Algumas questões para quem respeita e quer ver respeitar o Direito no Brasil
Por Rogerio Dultra dos Santos, em seu blog.
Há muito parece que por aqui não existe mais a distinção entre o sentimento subjetivo de justiça e os parâmetros objetivos do processo judicial. Quem reclama da instituição “justiça” e de suas burocracias enviesadas é visto como alguém que não aceita que a sua concepção de verdade ou de certo/errado seja questionada. Examinar ou criticar decisões ou procedimentos do Poder Judiciário tem tomado usualmente a dimensão de um “chororô” de perdedores.
Há muito esta oposição entre a compreensão pessoal sobre o que é justo, por um lado, e o funcionamento institucional que sustenta as regras sociais de convivência, por outro, soçobrou ante os extremismos político no nosso quintal.

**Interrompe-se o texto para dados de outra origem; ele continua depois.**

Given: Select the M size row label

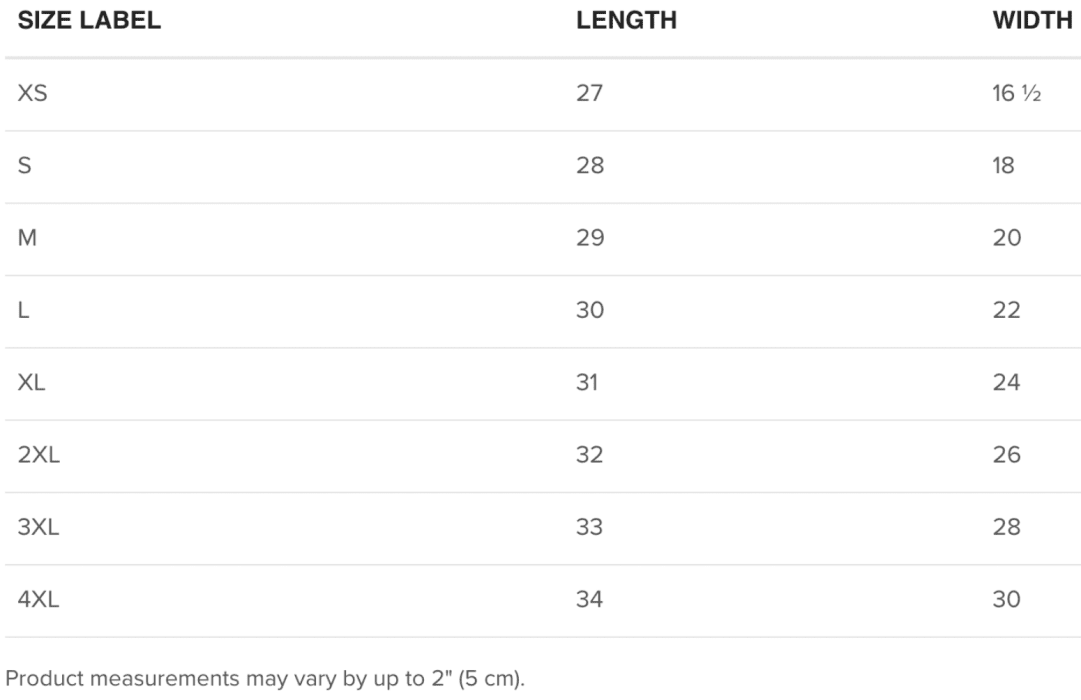Looking at the screenshot, I should pos(28,238).
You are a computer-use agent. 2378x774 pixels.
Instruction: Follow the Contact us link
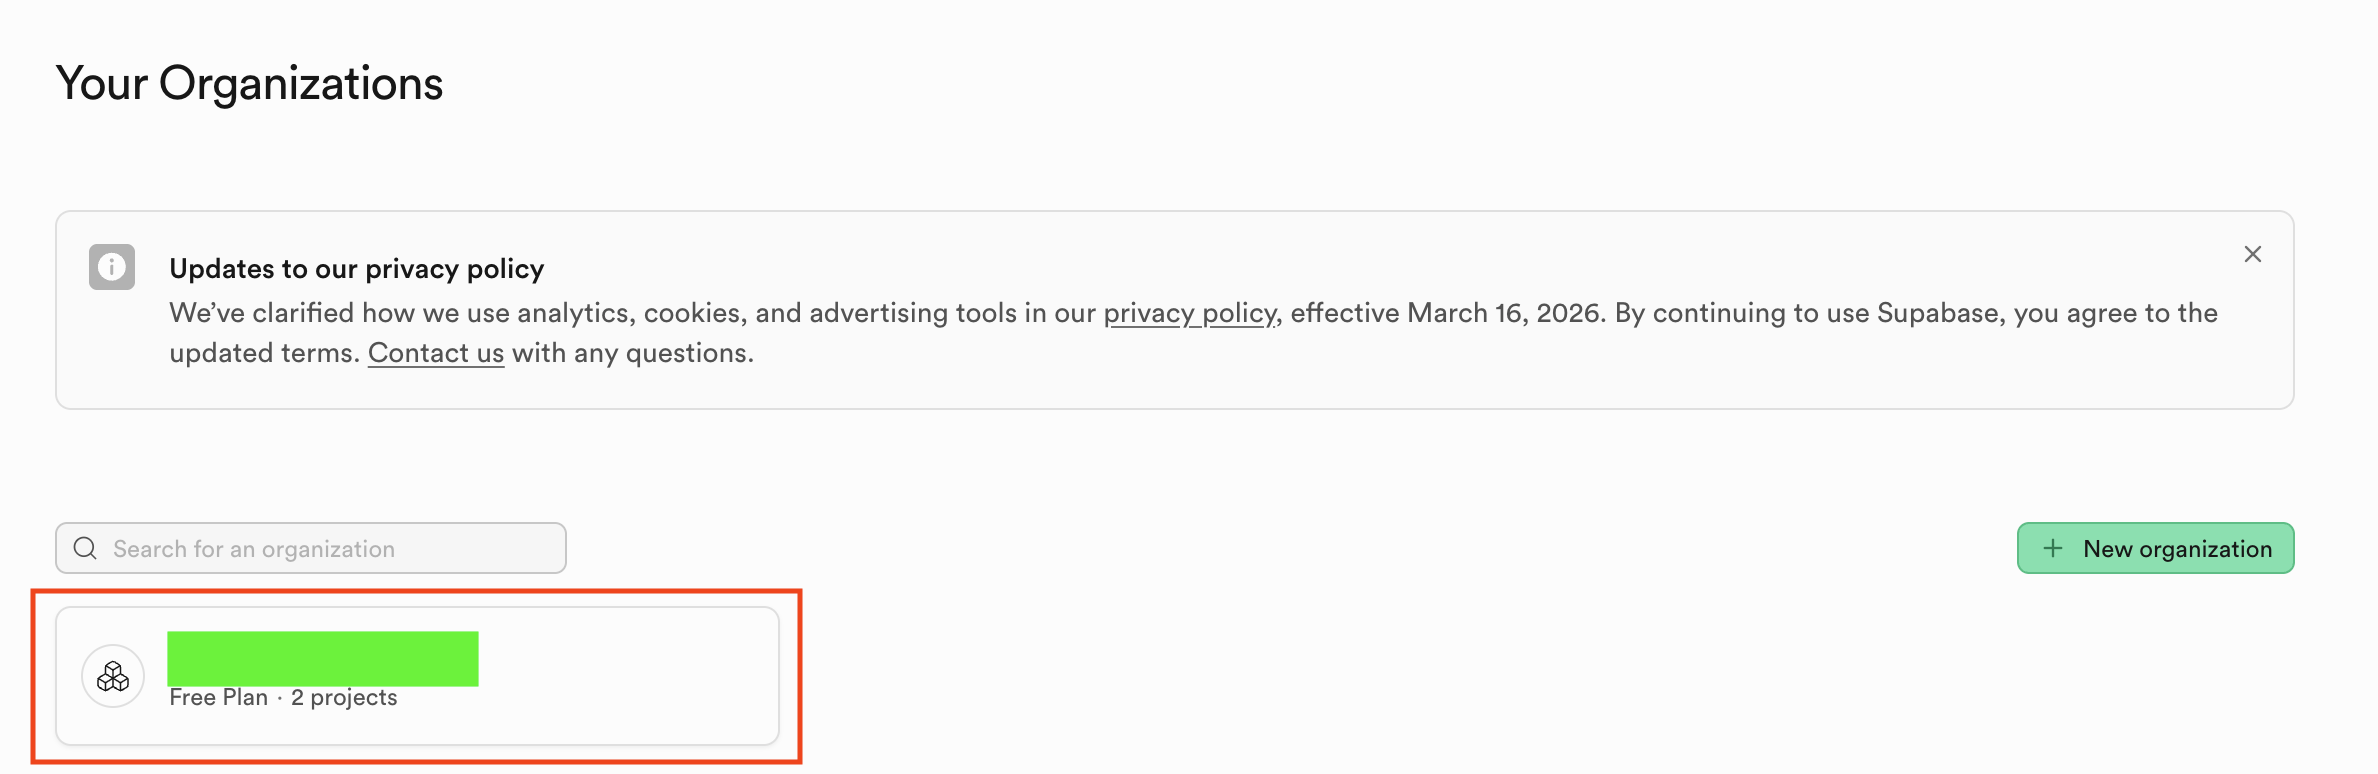click(436, 354)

Assim, demandar o devido processo é hoje uma atitude considerada de desespero dos que se sentem injustiçados, e não uma necessidade básica que torna possível a convivência social das diferenças, ou uma garantia coletiva, racional e objetiva da liberdade, para ficar no âmbito da tradição do constitucionalismo liberal.

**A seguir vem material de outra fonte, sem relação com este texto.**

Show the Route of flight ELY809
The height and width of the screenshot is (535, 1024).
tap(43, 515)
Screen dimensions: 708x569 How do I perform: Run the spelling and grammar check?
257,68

Nesse sentido, algumas perguntas sobre o que tem ocorrido nos últimos meses no país podem até parecer afirmações enviesadas ou convicções cegas, mas, pela sua simplicidade, trazem a possibilidade de se questionar as obviedades irrefletidas e as afirmações – estas sim, imperativas – a que somos submetidos diuturnamente.

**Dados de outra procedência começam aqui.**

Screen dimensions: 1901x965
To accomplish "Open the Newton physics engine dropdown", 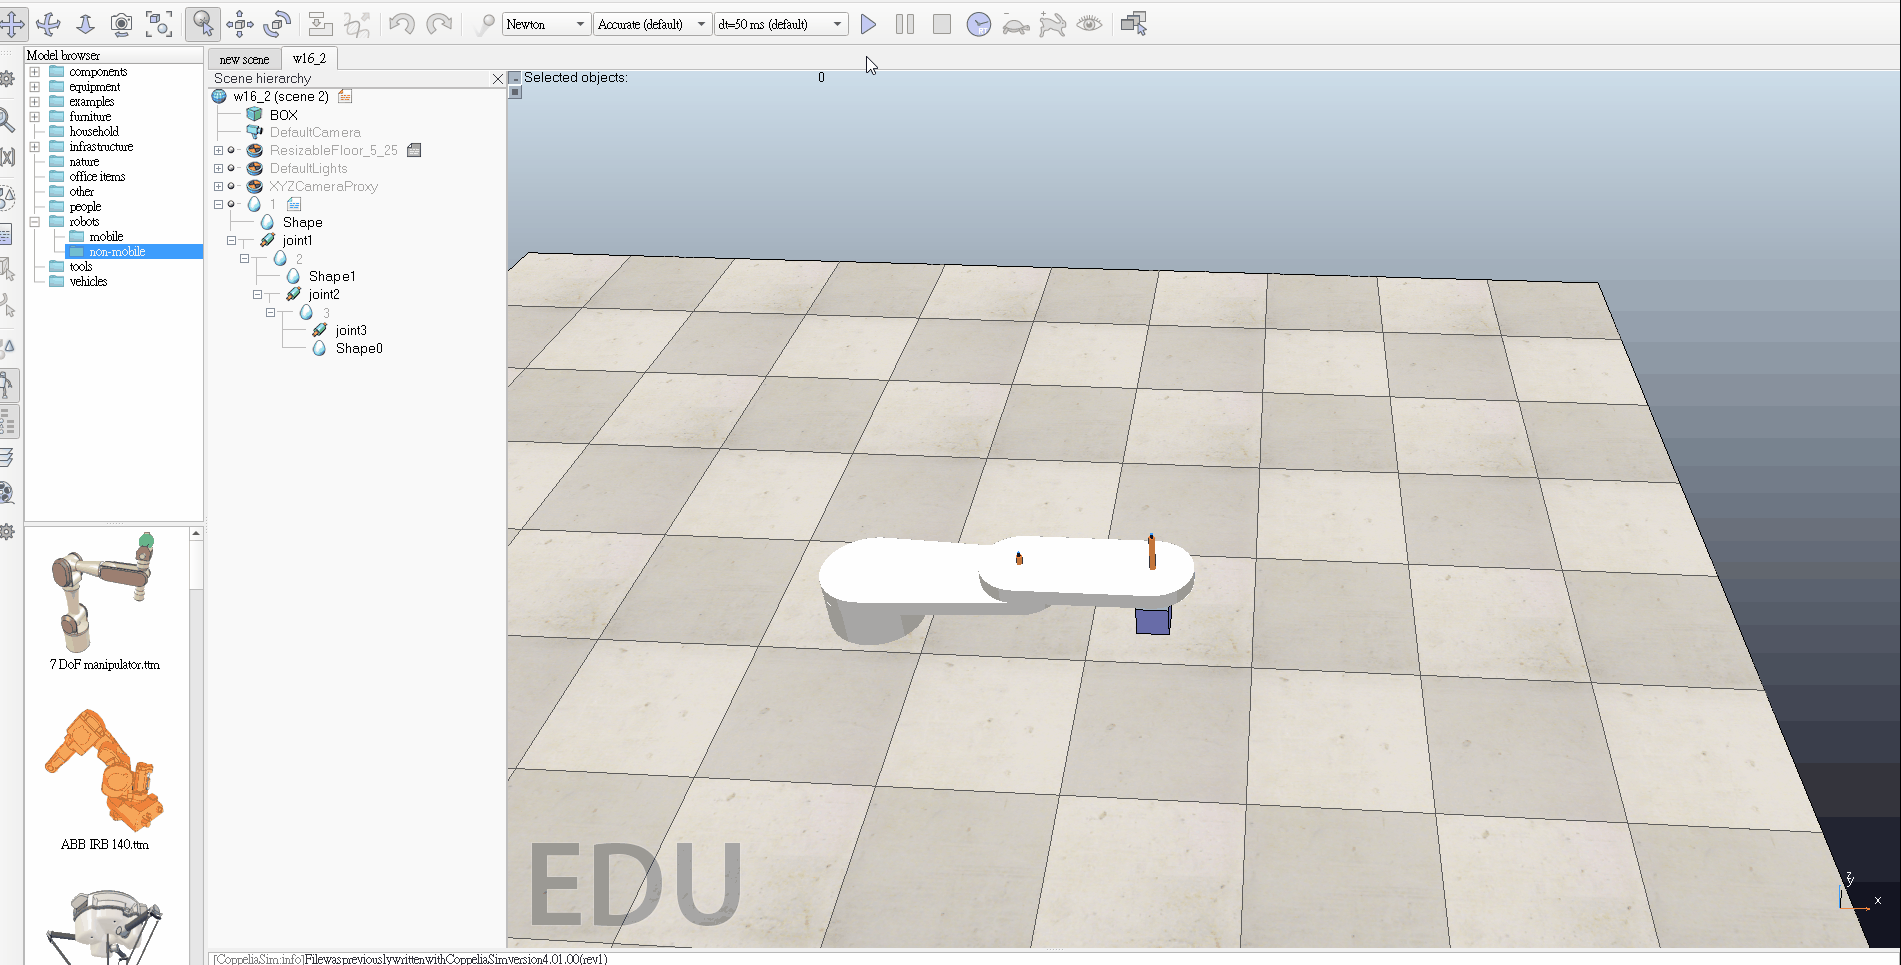I will (x=545, y=24).
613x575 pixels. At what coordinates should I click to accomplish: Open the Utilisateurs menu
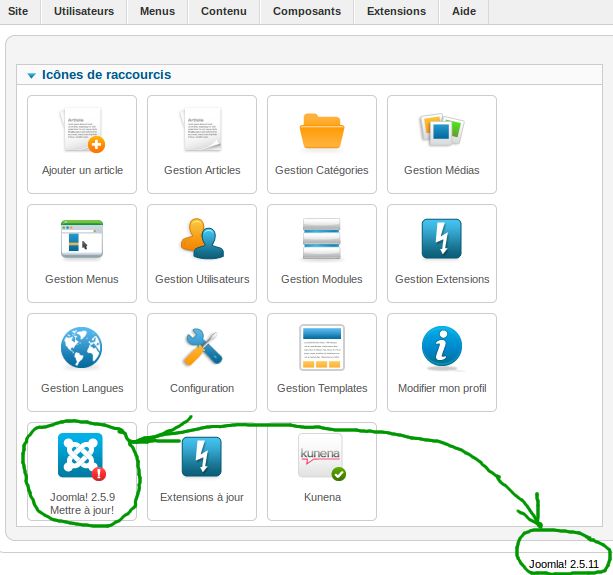(x=84, y=12)
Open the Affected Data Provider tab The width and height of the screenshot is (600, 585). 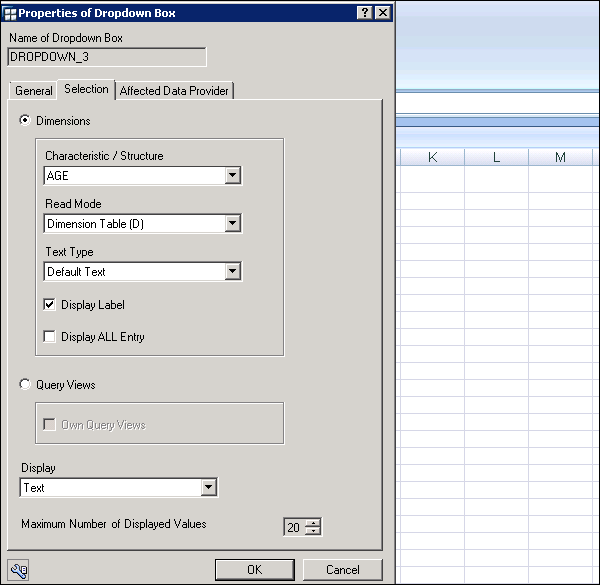[174, 91]
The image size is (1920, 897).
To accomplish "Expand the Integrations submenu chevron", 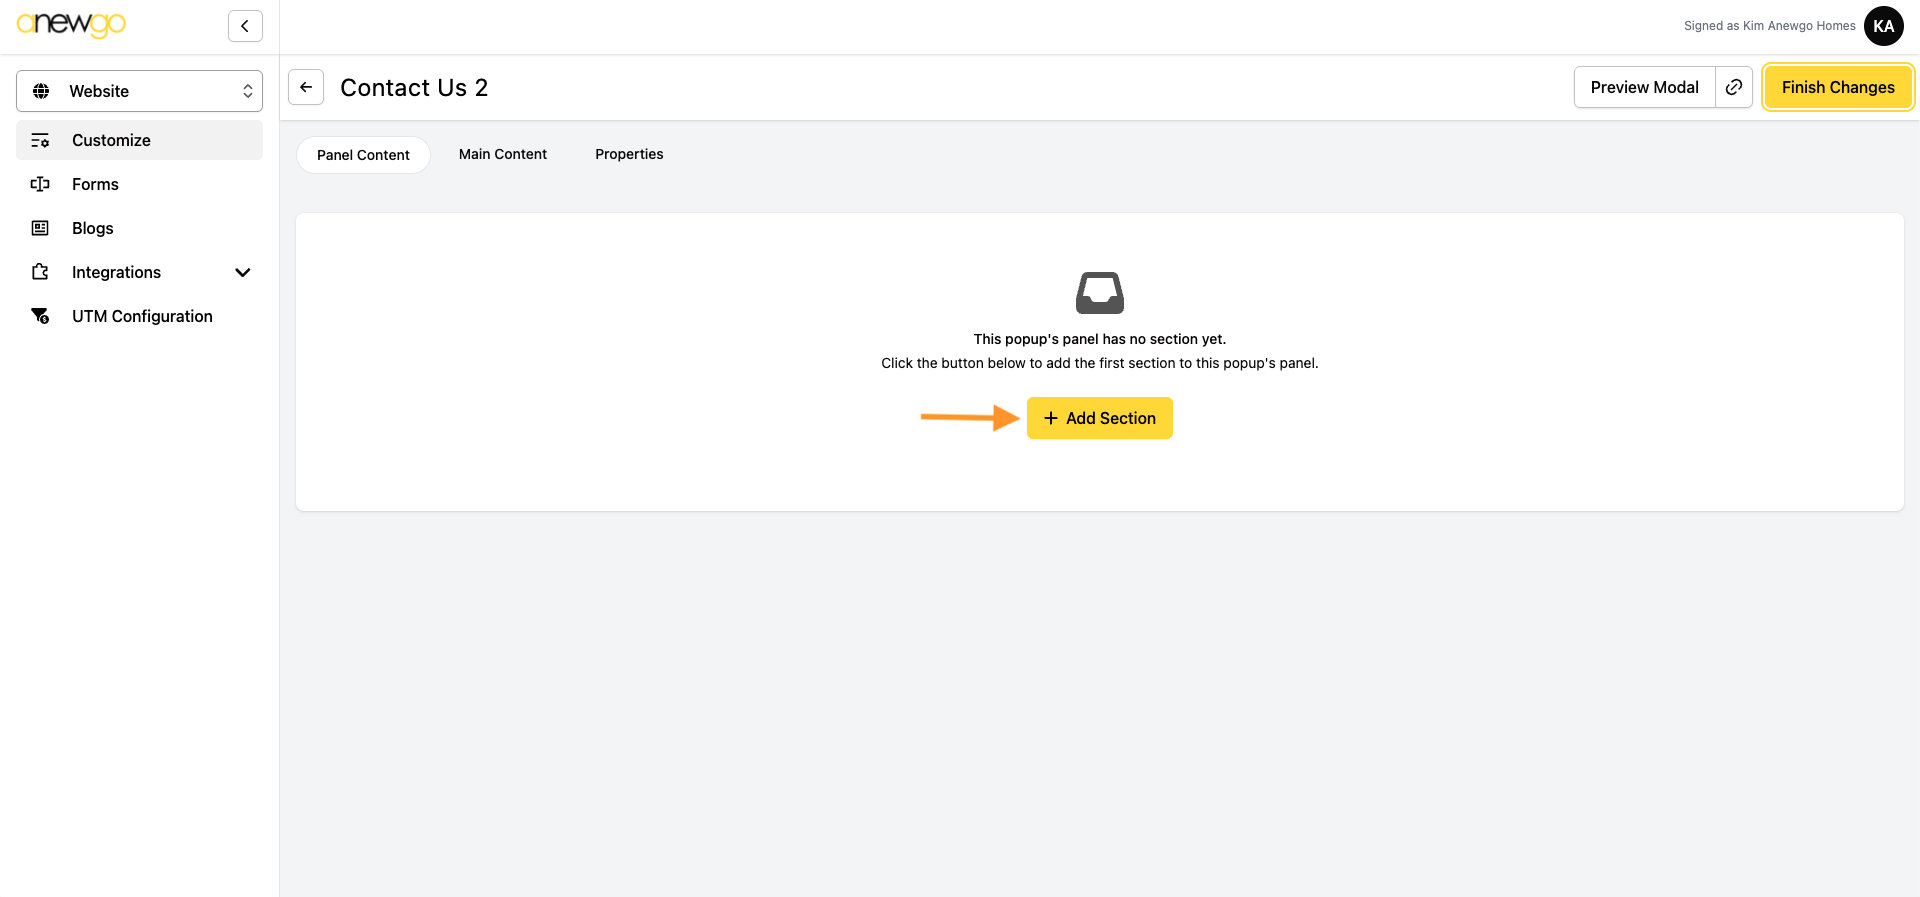I will (x=242, y=273).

Para além das simpatias ideológicas, olhar para como se realiza o direito pode ser um sinal de quão sadia ou enferma caminha a sociedade em que vivemos.
Seguem as perguntas sobre a relação óbvia e tradicional entre a política e o direito que, aglutinadas, podem revelar de que modo enxergamos o Estado de Direito que compreendemos possível.
É possível que juízes e promotores comentem processos sob sua jurisdição em público?
Juízes federais devem receber prêmios de empresários que são réus na Justiça Federal?
É lícito que o juiz da causa escreva um artigo em um jornal de grande circulação nacional afirmando que o processo sob sua responsabilidade trata do “maior esquema de corrupção do Brasil”, mesmo que não tenha sido proferida sentença?
São lícitos vazamentos seletivos de documentos pelo judiciário?
E partes de delações premiadas gravadas e divulgadas num jornal nacional?
O estatuto da magistratura está sendo respeitado quando isto acontece?
Juízes e procuradores devem combinar táticas de acusação em conjunto?
A confissão é a rainha das provas?
Bandidos que delatam devem figurar como a espinha dorsal probatória de um processo judicial?
É possível concordar com a abertura de inquéritos contra parlamentares com base apenas em delações premiadas, e com o arquivamento em relação a Aécio Neves, sendo que em relação a este a “prova” existente (testemunhal) era de mesma espécie?
Por outro lado, onde estão as provas da operação Zelotes?
Não está havendo diferença de tratamento?
FHC não recebeu dinheiro da Odebrecht?
Porque a acusação e o juiz Moro não aceitaram nas delações premiadas informações sobre contratos em outras esferas de governo, se as empresas que financiam o PT, o PMDB e o PP também financiaram outros partidos, como PSDB e PSB?
E qual seria mesmo o crime cometido por Lula?
Promover empresas no mercado global?
Ex-Presidentes dos EUA não fazem isso?
Estas questões, que podem ser vistas como partidárias, seriam consideradas talvez normais e preocupantes se se mudassem os personagens e o cenário. Talvez fossem entendidas como necessárias se o alvo não fosse o PT e o “maior escândalo de corrupção de todos os tempos” – como se a história não nos fornecesse, no próprio país, muito mais munição do que tem nos feito imaginar a nossa pobre imprensa. Ou se as “verdades” do processo não fossem a pauta quase exclusiva da mídia de massa, a martelar as nossas mentes de forma incessante.